Nyatanya, ada banyak pelajaran hidup berharga yang juga didapatkan sang pangeran berkat kehadiran Hui Ju di sisinya. Berikut tiga hal yang dipelajari Pangeran I An dari Seong Hui Ju di Perfect Crown. Inspiratif semua!
3 Hal yang Dipelajari Pangeran I An dari Seong Hui Ju di Perfect Crown

- Pangeran I An belajar dari Hui Ju untuk berani melawan tekanan dan tidak tunduk pada kehendak musuh demi mempertahankan martabat serta keinginan mereka.
- Dengan dukungan Hui Ju, I An menjadi lebih tegas mengambil kendali dan berani menunjukkan sikap percaya diri di hadapan aturan istana yang kaku.
- Interaksi dengan Hui Ju membuka pandangan I An terhadap kehidupan rakyat biasa, membuatnya lebih fleksibel dan berani menantang tradisi kerajaan yang membatasi kebebasannya.
Pernikahan kontrak Seong Hui Ju (IU) dan Pangeran I An (Byeon Woo Seok) membawa warna baru bagi kehidupan keduanya. Bukan hanya Seong Hui Ju yang dituntut untuk bisa beradaptasi dengan aturan istana.
1. Berani mengejar keinginan dan gak tunduk pada kehendak lawan

Pangeran I An sempat berencana membatalkan pernikahan demi melindungi Hui Ju. Hal itu dipicu oleh rasa khawatir karena Hui Ju berulang kali menjadi sasaran serangan berbahaya.
Meski musuh mulai mengincarnya sebagai kelemahan I An, Hui Ju justru merasa bahwa melawan balik adalah satu-satunya cara efektif untuk melindungi diri mereka. Hui Ju gak kenal kata tunduk, sementara I An terlalu sering mengalah hingga martabatnya diinjak-injak.
Maka dari itu, Hui Ju memintanya untuk gak menyerah. Pangeran I An pun belajar dari Hui Ju untuk menolak tunduk pada tekanan musuh. Sebab dengan demikian, keduanya bisa mendapatkan apa yang mereka inginkan.
2. Menjadi lebih tegas dalam mengambil kendali

Aturan istana yang kaku mengharuskan setiap orang berjalan sesuai pangkatnya.
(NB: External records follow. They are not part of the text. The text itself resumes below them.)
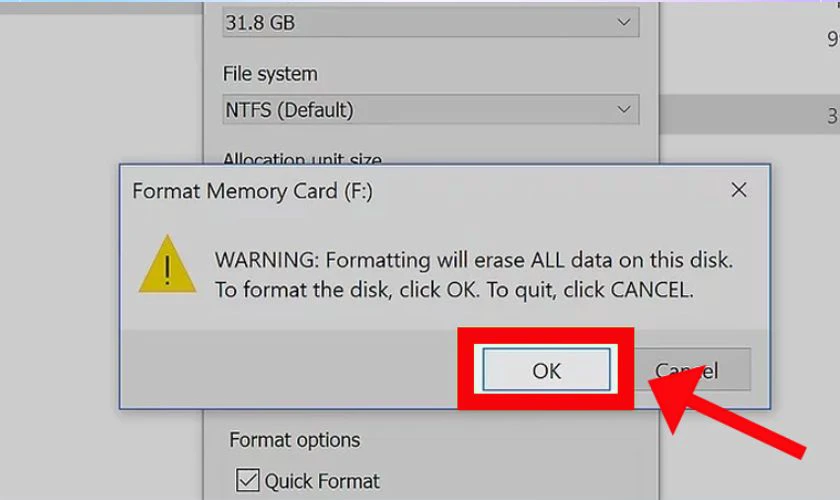Click the yellow warning triangle icon
The height and width of the screenshot is (500, 840).
point(168,265)
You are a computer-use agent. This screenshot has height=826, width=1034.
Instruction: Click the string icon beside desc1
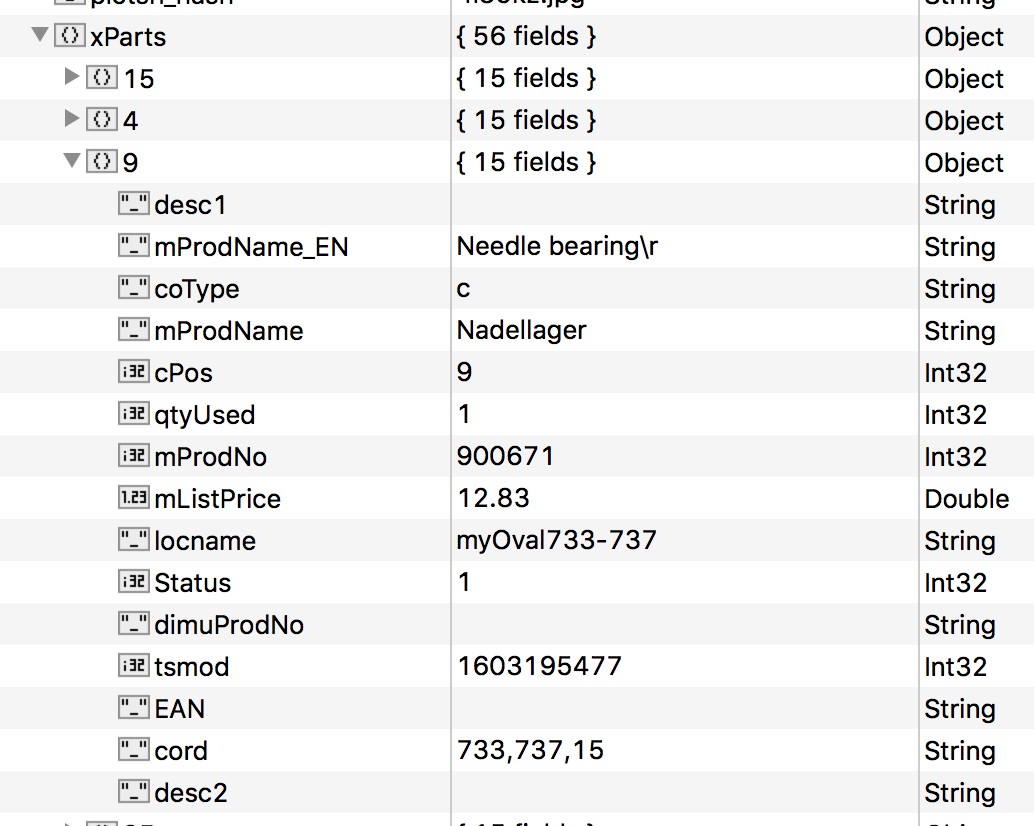tap(133, 205)
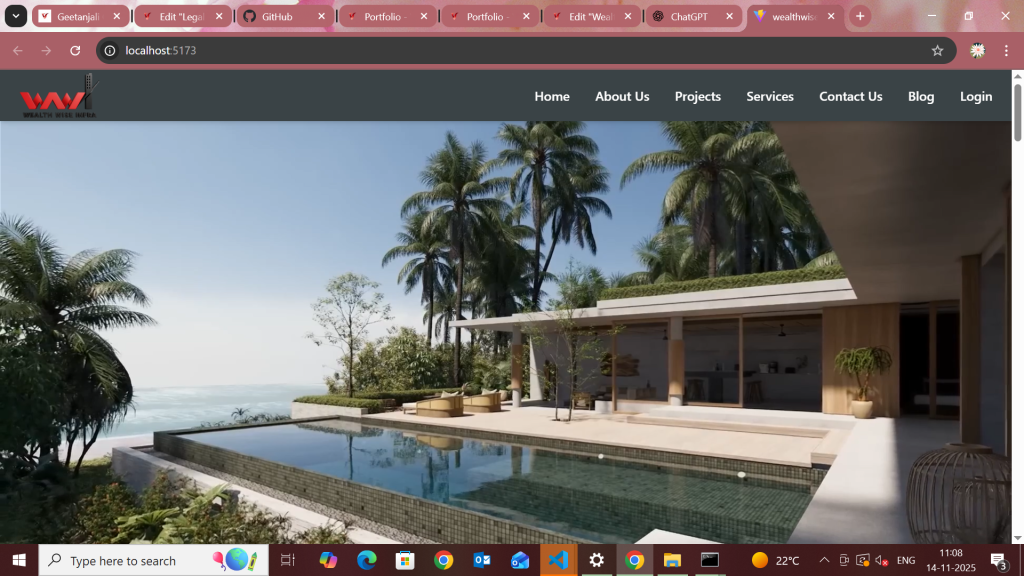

Sebagai pangeran kedua sekaligus wali raja, I An terbiasa menjadi pengikut dan gak pernah mendapat kesempatan untuk memimpin.
Sebaliknya, Hui Ju yang merupakan pebisnis terbiasa menjadi pencipta tren yang selalu melangkah di depan. Saat I An ingin mengikuti jejaknya, Hui Ju pun memberikan jawaban sederhana, bahwa sang pangeran cukup melangkah di sisinya.
Hal ini terbukti saat perjamuan istana, I An dengan percaya diri menggandeng Hui Ju untuk berjalan paling depan. Berkat dukungan Hui Ju, I An berubah jadi pria yang lebih berani mengambil sikap tegas di hadapan kekuasaan kerajaan.
3. Perspektif baru tentang kehidupan rakyat biasa

Lewat interaksinya dengan Hui Ju, I An melihat sisi kehidupan di luar protokol kerajaan yang kaku. Sikap eksentrik dan cerdas Hui Ju mengajari sang pangeran untuk lebih fleksibel dalam menghadapi masalah. I An pun mulai berani mendobrak tradisi.
Seperti saat ia tanpa ragu menyantap hidangan di atas kapal pesia, meski aturan istana mewajibkannya makan di restoran resmi. Bahkan, ketika terserang mabuk laut, ia pertama kalinya mencoba pengobatan alternatif dari Hui Ju dengan cara ditusuk jarum pada bagian jarinya.
Sebagai pangeran yang selalu hidup terkekang dalam batasan ketat istana, Pangeran I An belajar banyak hal dari Hui Ju. Kehadiran Hui Ju memberinya banyak perspektif baru, terutama mengenai cara bersikap tegas di tengah tekanan dan memotivasinya untuk lebih teguh di Perfect Crown.